A Comparative Study on Hardware Performance Between Sparse and Dense Neural Networks

This research project was published by MahdiKhoshnevis on GitHub (original title: sparse_dense_comparison, link: https://github.com/MahdiKhoshnevis/sparse_dense_comparison, release date: June 9, 2026). Its core objective is to systematically compare the performance of sparse and dense neural networks across different hardware platforms and explore the advantages and limitations of model sparsification in practical deployment.

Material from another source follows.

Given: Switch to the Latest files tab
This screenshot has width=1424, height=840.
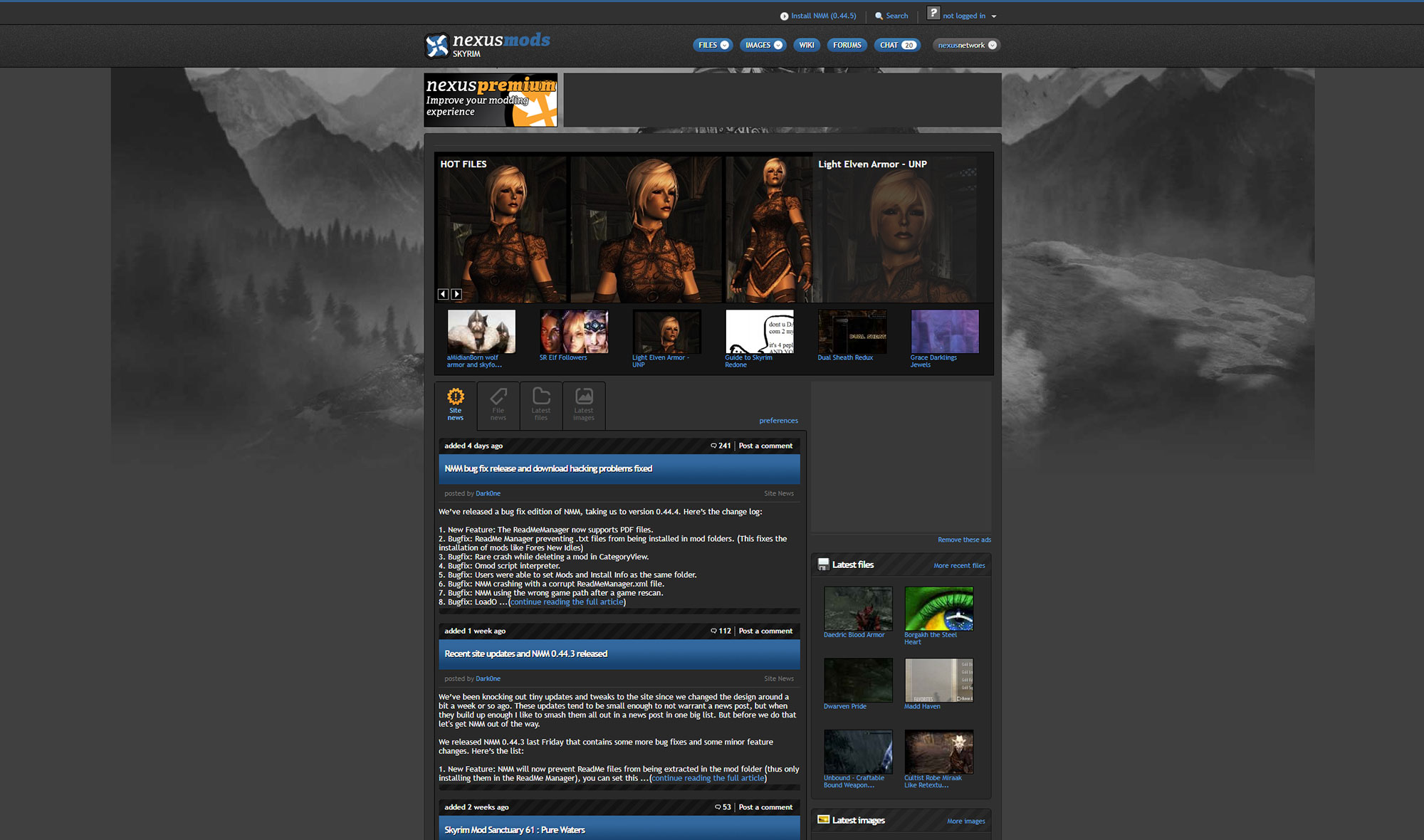Looking at the screenshot, I should [541, 404].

Modern deep learning models (such as GPT-4 and PaLM) are growing rapidly in scale, bringing challenges in computation, storage, and energy consumption. Neural network sparsification theoretically improves storage efficiency (via compressed format storage), accelerates computation (by skipping zero values), and reduces energy consumption (by decreasing memory access and computation). However, actual gains depend on hardware support and optimization, which is the focus of this study.

Sparsification methods are divided into structured (taking filters/channels/layers as units, easy to implement but with more capacity loss) and unstructured (pruning individual weights, retaining more capacity but with irregular access). The training process includes dense pre-training → importance evaluation → pruning → sparse fine-tuning → iterative optimization. Storage formats include CSR/CSC (high sparsity), COO (coordinate storage), and block sparse (balancing efficiency and regularity).

CPU: General-purpose CPUs have limited support, and SIMD struggles to utilize cache. GPU: cuSPARSE is optimized, but sparse convolution is limited by thread branching and memory coalescing. Dedicated AI accelerators: NVIDIA Ampere (2:4 structured sparsity, 2x theoretical speedup), Intel Habana Gaudi (optimized for deep learning), Graphcore IPU (parallelism suitable for sparse graphs), mobile NPUs (e.g., Apple NE, Qualcomm Hexagon, optimized for battery life).

Model selection: ResNet, MobileNet, Transformer, lightweight networks. Sparsity configuration: 50%, 70%, 90%. Hardware coverage: server GPUs (A100, RTX), consumer GPUs, CPU, edge devices (Jetson, Coral). Evaluation metrics: accuracy, inference latency, throughput, energy consumption, memory usage.

The benefits of sparsification are conditional (depending on sparse patterns, hardware/software optimization, sparsity level, and workload). Structured sparsity is more practical (good acceleration effect on general hardware). Edge devices benefit more significantly (high value in resource-constrained scenarios). Hardware-software co-design is required (combining algorithms with hardware/software optimization).

Guides model design (whether to use sparse architecture in specific scenarios), hardware selection (platforms suitable for sparse models), optimization directions (identifying bottlenecks), and standardized benchmarks (promoting comparability). In the future, with the advancement of sparse training technologies (such as RigL, SR-STEP) and hardware support, sparse networks are expected to be widely deployed, and this study provides an empirical basis.